2013/10/19

Resuscitation Fluids (review)


Resuscitation Fluids
N Engl J Med 2013; 369:1243-1251September 26, 2013DOI: 10.1056/NEJMra1208627

【輸液療法総論】
・1832年にコレラの患者に輸液を行ったら良くなったと報告されたのが輸液療法のはじめ。
・1941年に血液からアルブミンを分離することが可能となり、アルブミン製剤が用いられるように。戦争での熱傷患者に初めて使われた。
・輸液療法は細胞外もしくは細胞内に水分を行き渡らせるものとして分類されてきたが、近年その分類に疑問がもたれている。
・輸液の分配を決定しているのが血管内皮細胞にある糖衣(糖鎖?)であり、炎症などにより内皮細胞がダメージを受けるとこの糖鎖が減少するため、間質に水分が逃げていくようになる。また間質等に逃げた水分の一部はリンパ管などを通じて血管内にもどるが、これは副交感神経で制御されている。

【アルブミン】
・SAFE studyではアルブミンはNSと比較して死亡率・臓器障害に差はなかった。
・しかし頭部外傷の患者ではアルブミン投与群の方が死亡率高く、ICP上昇が関係?と考察
・敗血症の患者では死亡率を減少させた。
・FEAST studyでは子供を対象としてNSとアルブミンのボーラスを行ったが、両群ともボーラス投与しなかった群より48時間死亡率が高かった。原因はcardiovasculae collapse。

【HES】
・最近あまり評価されていないが、ヨーロッパではよく使われている。
・高分子のでんぷんが微小血管にトラップされるので、皮膚の掻痒感や腎障害、肝障害を引き起こす。200kD以上でリスクがあがる。
・手術室ではガイドライン上も使用を進めている。 BJAの記事で。
・敗血症、腎障害では禁忌。
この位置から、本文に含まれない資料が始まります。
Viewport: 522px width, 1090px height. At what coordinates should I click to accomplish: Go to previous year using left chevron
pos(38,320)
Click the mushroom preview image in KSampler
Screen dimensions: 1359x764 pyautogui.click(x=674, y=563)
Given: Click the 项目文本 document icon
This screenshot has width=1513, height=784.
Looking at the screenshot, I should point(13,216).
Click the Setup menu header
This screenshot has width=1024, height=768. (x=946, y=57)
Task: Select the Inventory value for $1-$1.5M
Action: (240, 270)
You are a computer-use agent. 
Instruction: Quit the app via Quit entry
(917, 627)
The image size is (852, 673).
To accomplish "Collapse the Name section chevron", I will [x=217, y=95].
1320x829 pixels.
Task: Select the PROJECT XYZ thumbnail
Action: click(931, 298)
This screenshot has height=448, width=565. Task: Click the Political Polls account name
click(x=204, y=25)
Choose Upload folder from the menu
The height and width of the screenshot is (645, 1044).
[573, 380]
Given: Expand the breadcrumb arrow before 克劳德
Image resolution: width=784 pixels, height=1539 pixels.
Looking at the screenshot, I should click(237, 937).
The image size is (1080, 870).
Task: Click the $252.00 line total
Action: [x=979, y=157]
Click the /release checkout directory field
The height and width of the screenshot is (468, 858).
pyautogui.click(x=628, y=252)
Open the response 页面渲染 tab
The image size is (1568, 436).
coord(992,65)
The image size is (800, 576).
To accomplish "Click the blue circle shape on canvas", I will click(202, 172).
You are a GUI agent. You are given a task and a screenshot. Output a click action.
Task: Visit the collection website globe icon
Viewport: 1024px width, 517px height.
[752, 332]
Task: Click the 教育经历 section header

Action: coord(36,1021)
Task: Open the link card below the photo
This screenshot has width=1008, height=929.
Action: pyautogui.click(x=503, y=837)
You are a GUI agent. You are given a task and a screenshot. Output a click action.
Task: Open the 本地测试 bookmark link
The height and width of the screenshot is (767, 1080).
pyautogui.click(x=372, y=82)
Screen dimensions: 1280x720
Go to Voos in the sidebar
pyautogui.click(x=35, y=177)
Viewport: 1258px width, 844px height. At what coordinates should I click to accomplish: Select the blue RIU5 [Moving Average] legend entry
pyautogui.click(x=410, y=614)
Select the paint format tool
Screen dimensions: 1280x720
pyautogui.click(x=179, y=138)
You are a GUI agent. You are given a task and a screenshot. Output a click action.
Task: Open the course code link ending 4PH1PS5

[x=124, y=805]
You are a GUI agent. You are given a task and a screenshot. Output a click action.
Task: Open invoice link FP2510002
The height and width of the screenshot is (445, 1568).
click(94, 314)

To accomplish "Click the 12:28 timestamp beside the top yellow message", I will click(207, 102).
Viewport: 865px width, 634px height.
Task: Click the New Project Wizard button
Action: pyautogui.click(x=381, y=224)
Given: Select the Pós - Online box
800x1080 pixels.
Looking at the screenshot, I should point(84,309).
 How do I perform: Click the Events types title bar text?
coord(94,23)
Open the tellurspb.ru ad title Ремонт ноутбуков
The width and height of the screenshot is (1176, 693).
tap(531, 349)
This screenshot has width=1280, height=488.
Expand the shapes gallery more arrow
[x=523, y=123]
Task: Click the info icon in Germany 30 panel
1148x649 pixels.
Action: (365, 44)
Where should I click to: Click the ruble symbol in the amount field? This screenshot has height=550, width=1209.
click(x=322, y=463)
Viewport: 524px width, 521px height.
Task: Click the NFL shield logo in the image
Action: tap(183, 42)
CHEST study他、多くの研究で腎障害のリスクありと。

【晶質液】
・NSは高Cl性代謝性アシドーシスのリスクがあり、これにより免疫障害、腎障害が示唆
・高濃度NSでvolumeを減らして効果があるかをみた研究では効果はなかった。
・NSよりbalanced plasma solutionの方が合併症は少なく、腎障害もおきにくいとされている。
・敗血症などでのinitial fluid challenge があるが、入れすぎる輸液は間質の浮腫を増やし、臓器障害につながる。 目標を設定した輸液管理が必要。



NEJM よまなきゃ…と思っていてほったらかしにしていたもの。